They were standing in front of the elevator, blocking my path. Except, they weren't? I rolled my chair closer to the elevator, and they seemed to part, malicious grins belying their newly passive behavior.

It was only once I reached the elevator and turned around to the control panel that I realized why. The floor number was missing from the display, and the buttons didn't work. Just as I realized the sabotage, fucking Emma poked her head around the corner.

"What's the matter, Taylor? You didn't break the elevator, did you? That would be awfully clumsy of you, though I suppose it's to be expected." She swept her gaze up and down my chair and body, as though gesturing broadly to 'all of that'.

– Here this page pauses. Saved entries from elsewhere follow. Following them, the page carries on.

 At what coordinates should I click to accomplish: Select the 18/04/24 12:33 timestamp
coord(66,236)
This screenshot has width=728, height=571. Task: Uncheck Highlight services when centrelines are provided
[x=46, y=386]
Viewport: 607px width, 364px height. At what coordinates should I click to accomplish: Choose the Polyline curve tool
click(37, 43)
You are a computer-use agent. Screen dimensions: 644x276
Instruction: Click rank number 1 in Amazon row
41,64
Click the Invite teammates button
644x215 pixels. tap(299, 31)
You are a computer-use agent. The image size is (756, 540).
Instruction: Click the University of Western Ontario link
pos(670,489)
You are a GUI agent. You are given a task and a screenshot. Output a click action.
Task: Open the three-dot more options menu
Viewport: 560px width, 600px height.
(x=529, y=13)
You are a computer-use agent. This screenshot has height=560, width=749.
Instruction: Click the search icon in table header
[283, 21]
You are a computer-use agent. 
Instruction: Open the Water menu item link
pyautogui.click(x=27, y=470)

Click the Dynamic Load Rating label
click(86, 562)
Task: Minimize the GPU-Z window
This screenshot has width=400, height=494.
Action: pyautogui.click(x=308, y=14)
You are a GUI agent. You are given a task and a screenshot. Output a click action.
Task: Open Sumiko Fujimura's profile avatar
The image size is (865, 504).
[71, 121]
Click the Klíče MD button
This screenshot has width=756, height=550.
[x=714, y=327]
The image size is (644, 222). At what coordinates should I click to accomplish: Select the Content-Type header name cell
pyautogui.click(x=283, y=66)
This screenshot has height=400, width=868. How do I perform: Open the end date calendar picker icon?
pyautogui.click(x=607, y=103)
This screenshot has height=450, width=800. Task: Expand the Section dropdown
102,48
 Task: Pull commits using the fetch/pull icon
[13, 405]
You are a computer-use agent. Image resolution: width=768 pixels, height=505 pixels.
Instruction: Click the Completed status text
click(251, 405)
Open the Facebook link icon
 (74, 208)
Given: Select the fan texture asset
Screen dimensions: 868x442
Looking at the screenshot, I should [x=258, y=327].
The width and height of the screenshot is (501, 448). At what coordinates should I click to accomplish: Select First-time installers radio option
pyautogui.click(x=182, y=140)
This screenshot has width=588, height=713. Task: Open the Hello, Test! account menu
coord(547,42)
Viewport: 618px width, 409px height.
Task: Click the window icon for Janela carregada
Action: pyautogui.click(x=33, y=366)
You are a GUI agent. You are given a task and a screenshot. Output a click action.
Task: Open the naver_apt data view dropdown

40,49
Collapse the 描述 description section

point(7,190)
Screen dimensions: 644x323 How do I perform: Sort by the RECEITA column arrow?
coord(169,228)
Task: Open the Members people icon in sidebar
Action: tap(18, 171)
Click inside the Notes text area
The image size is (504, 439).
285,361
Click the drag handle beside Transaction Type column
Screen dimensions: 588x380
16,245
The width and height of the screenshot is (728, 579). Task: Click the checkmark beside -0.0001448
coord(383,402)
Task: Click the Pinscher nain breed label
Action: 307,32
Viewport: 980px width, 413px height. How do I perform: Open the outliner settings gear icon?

Julia put her clearly rehearsed two cents in next. "I tried to be friends with her, once, you know. But she was just so clumsy she broke that, too. Maybe she was doing it on purpose?" and before my seething hatred could boil over, another of the pack spoke – "I bet she did break it on purpose. That's defacing school property, you know. Someone should tell the principal about that." – I went cold.

So that's your game. Before class even started.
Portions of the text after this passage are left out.